Le premier, c’est qu’il ne s’agit pas uniquement d’un caprice, mais que ce geste peut aussi être une réponse inconsciente à un type d’angoisse séculaire : s’encrer un motif sous la peau, c’est chercher à se rassurer en se limitant, en s’assignant une identité fixe face à l’angoisse que pose notre liberté. C’est ce que Jean-Paul Sartre appelait une conduite de mauvaise foi, c’est-à-dire une tentative de s’inventer une essence. Se tatouer les paroles de sa chanson préférée, le blason du club de football qu’on soutient ou le nom de son conjoint revient à se définir selon ses gouts, son appartenance à un collectif ou son statut relationnel. L’inscrire de manière indélébile nous dissimule qu’il serait de notre libre choix de rompre notre fidélité à ces choses et qu’en tant que sujet libre, nous en avons la possibilité. Par ce geste, nous tendons donc à nous saisir de l’extérieur, comme une chose, et nous trouvons dans ce processus de réification un refuge face au néant de notre liberté.

Le second, c’est que des évolutions sociétales renforcent tant la concurrence mimétique que la tentation de fuir dans la consommation.

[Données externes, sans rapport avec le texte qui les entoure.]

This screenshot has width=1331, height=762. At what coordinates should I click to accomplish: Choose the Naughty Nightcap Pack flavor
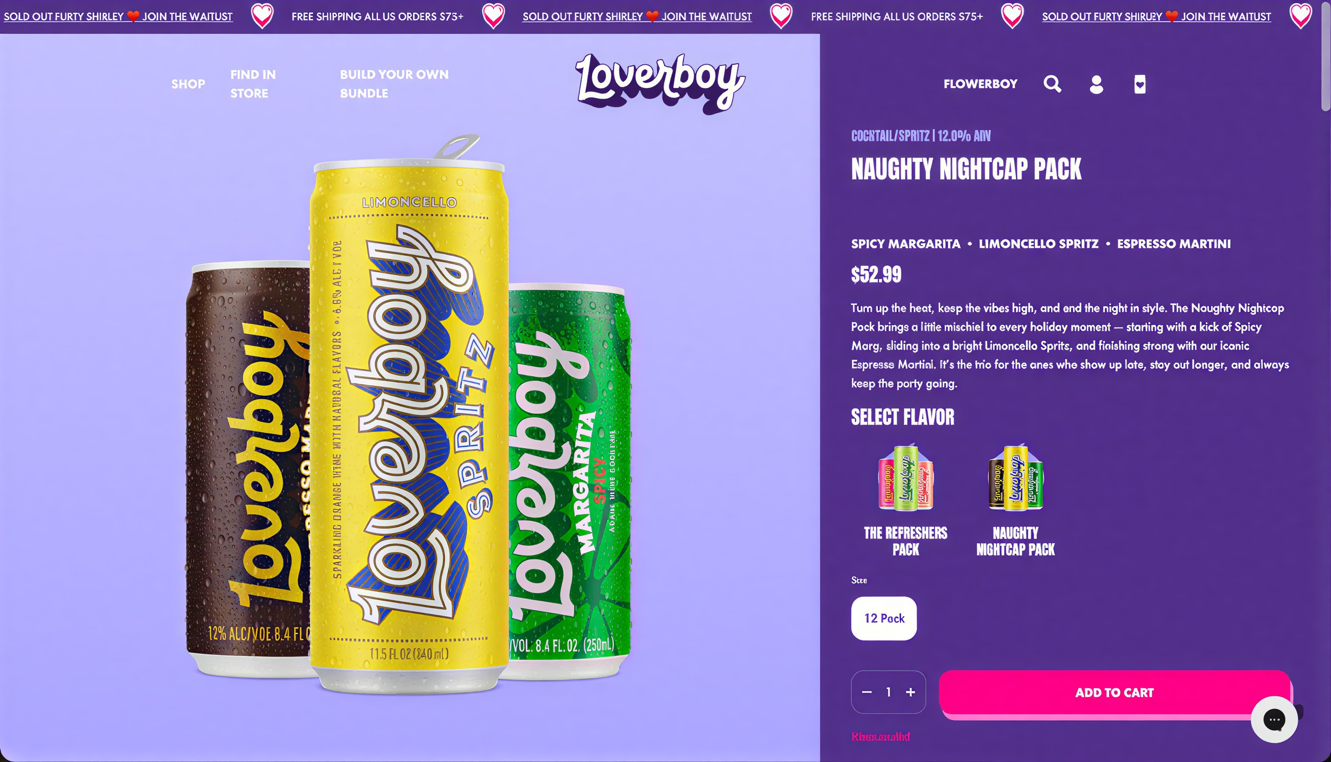[x=1016, y=500]
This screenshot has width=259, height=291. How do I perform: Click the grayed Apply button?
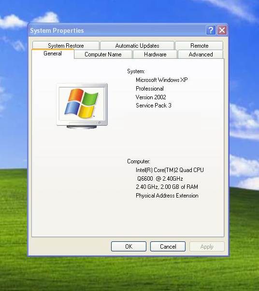tap(207, 247)
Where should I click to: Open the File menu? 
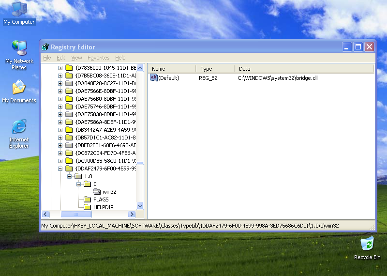pyautogui.click(x=47, y=58)
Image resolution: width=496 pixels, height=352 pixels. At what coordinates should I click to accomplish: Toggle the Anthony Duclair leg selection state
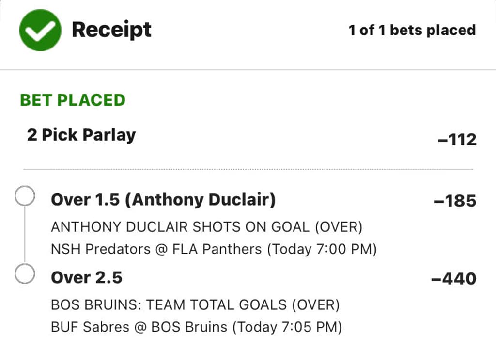(x=24, y=195)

C’est le constat de sociologues, qui estiment que des produits intimes comme le tatouage participent aujourd’hui à des enjeux d’affichage. Ils notent que ce « jeu de dévoilement [de l’intime] a favorisé la promotion de l’authenticité comme une valeur au point de susciter une surenchère13 ». Cette évolution, ils l’attribuent à l’influence des technologies de l’information et de la communication et à l’essor du capitalisme qui, à nouveau, nous réifie14. De là provient sans doute en partie la fracture générationnelle relevée en introduction de cette analyse : les publics âgés, aujourd’hui nettement moins tatoués, ont vraisemblablement été plus épargnés par ces logiques. Ils devraient en concevoir de l’indulgence pour leurs cadets et gagneraient à suspendre leur jugement.

En effet, il est certes possible de débattre sur de nombreuses caractéristiques et conséquences du tatouage — son caractère permanent, l’usure tant des motifs que des traits, les difficultés qu’il peut poser pour trouver un emploi, les risques liés à des produits cancérigènes ou allergisants contenus dans les encres15 —, mais ces discussions risquent d’atteindre un point limite si l’on fait abstraction du contexte. Nous pensons effectivement que, pour comprendre notre enfant, il faut non seulement considérer les raisons qu’il avance mais également celles qu’il n’avance pas et dont il n’est sans doute même pas conscient. De là découleront des discussions plus riches sur ce que peuvent être, pour l’une et l’autre génération, des manières authentiques d’être à soi ou sur les attitudes et précautions à adopter pour s’affranchir des situations de rivalité dans lesquelles nous plongent notamment les réseaux sociaux…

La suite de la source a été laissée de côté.